begin GIVEN RECORDS
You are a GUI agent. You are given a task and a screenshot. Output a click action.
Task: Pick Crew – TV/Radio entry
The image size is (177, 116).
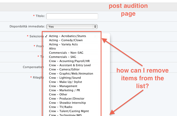[x=61, y=107]
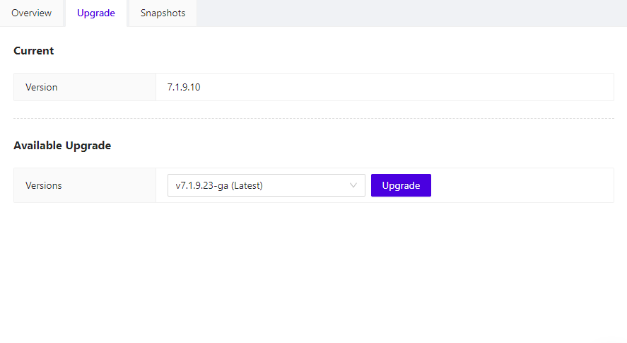Click empty space right of the Upgrade button
The width and height of the screenshot is (627, 343).
tap(522, 185)
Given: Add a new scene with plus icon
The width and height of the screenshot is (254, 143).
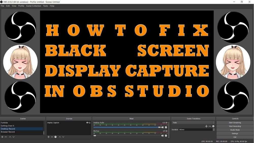Looking at the screenshot, I should tap(2, 137).

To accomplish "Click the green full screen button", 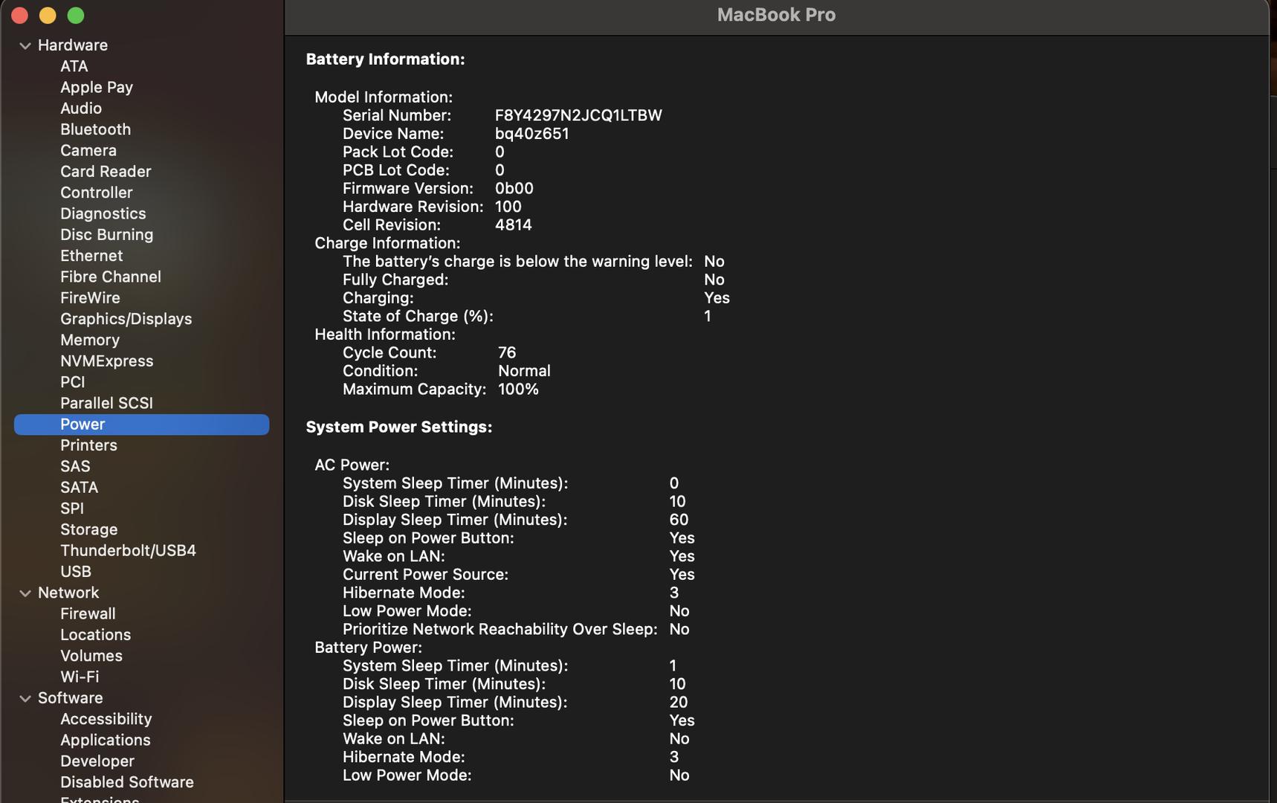I will [x=76, y=16].
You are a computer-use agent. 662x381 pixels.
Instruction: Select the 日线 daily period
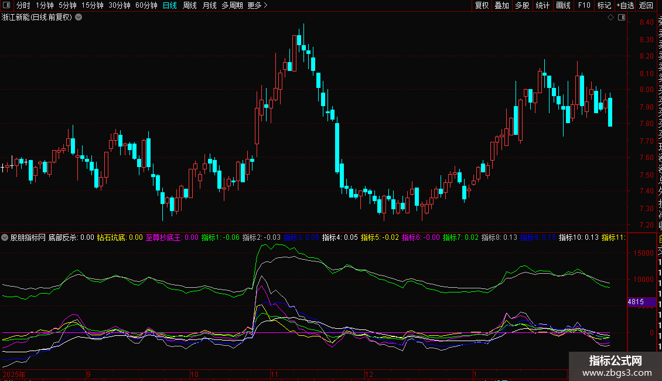pyautogui.click(x=170, y=6)
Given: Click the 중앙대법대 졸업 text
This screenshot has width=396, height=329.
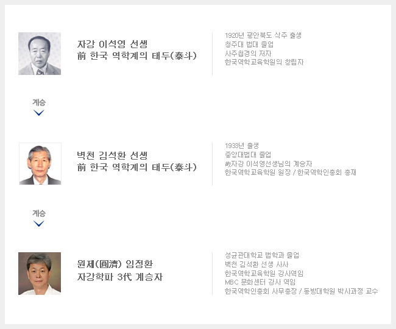Looking at the screenshot, I should click(x=248, y=155).
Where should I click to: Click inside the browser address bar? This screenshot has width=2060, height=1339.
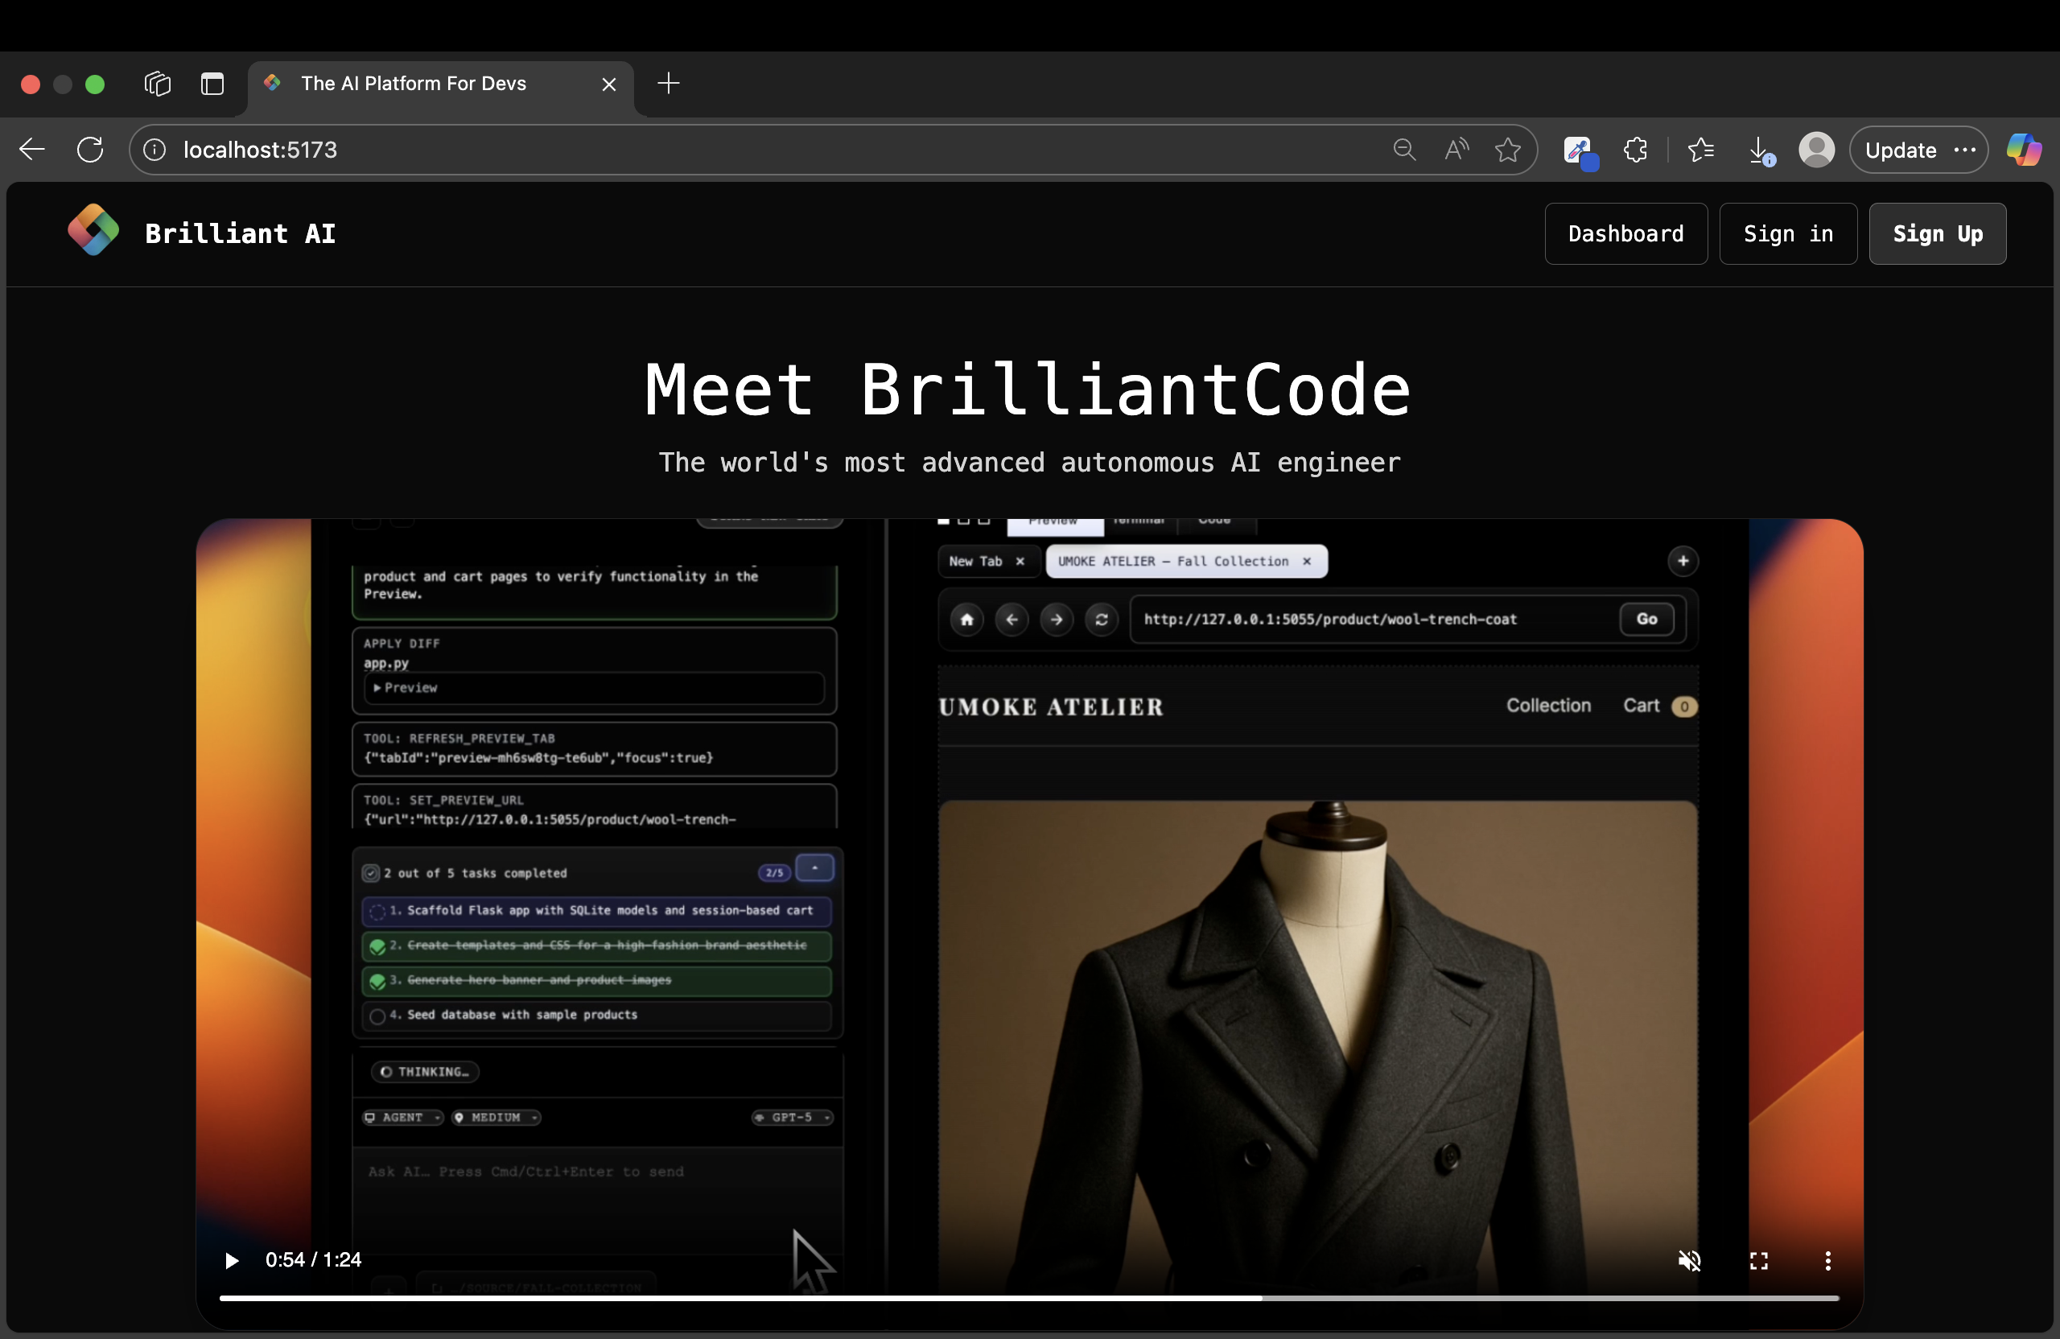[519, 149]
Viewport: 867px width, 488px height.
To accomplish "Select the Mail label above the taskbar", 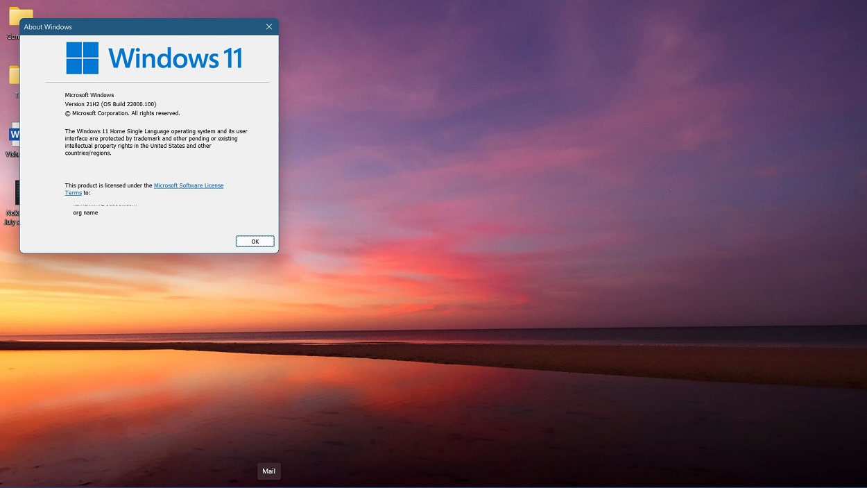I will [x=269, y=471].
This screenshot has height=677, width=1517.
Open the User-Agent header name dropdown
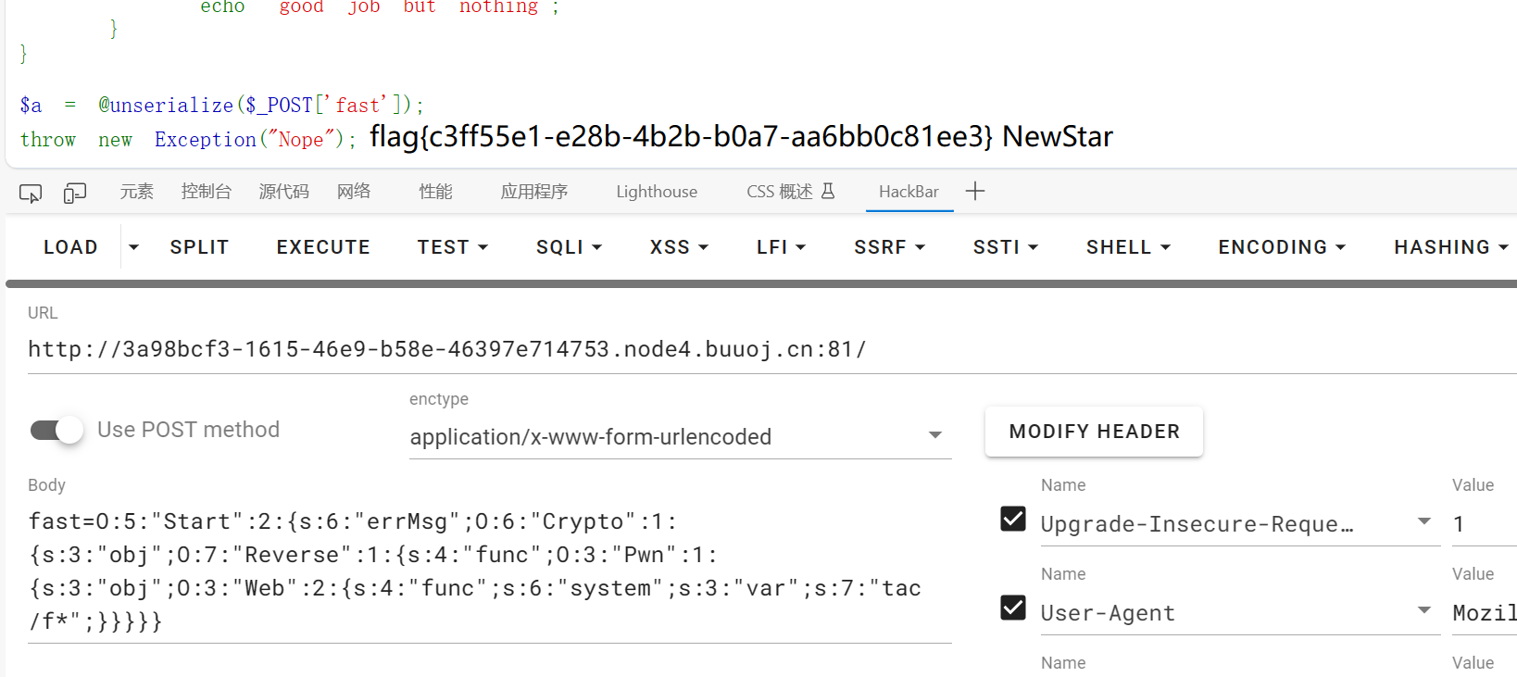(1424, 610)
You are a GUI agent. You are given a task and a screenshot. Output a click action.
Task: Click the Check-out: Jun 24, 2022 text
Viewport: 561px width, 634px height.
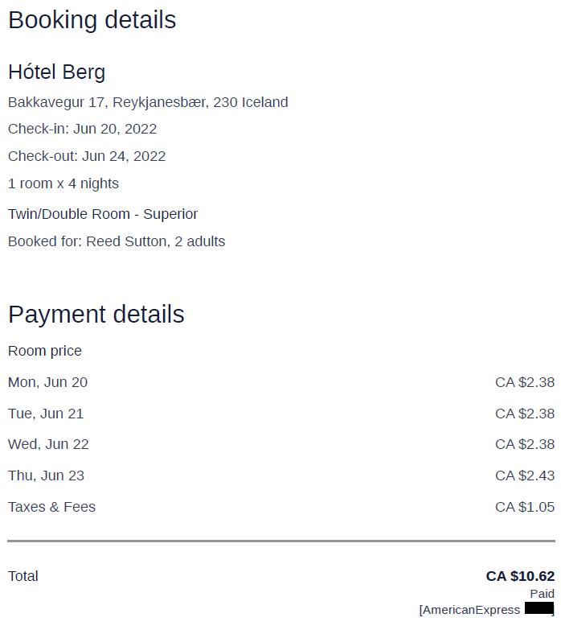point(87,156)
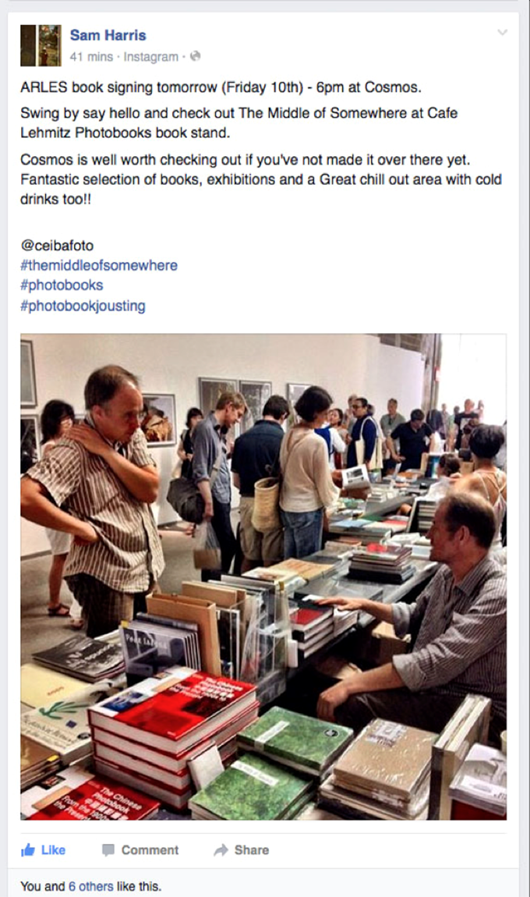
end GIVEN RECORDS
→ INSTRUCTIONS FOR THE TASK
Copy word for word every line from the start of the rows through the line that contains "tap(522, 185)", including that line. Leave the pictures out of your answer.

→ THE REPLY
You are a GUI agent. You are given a task and a screenshot. Output a click action.
Task: Pick Crew – TV/Radio entry
The image size is (177, 116).
[x=61, y=107]
Click empty space right of the Upgrade button
The width and height of the screenshot is (627, 343).
tap(522, 185)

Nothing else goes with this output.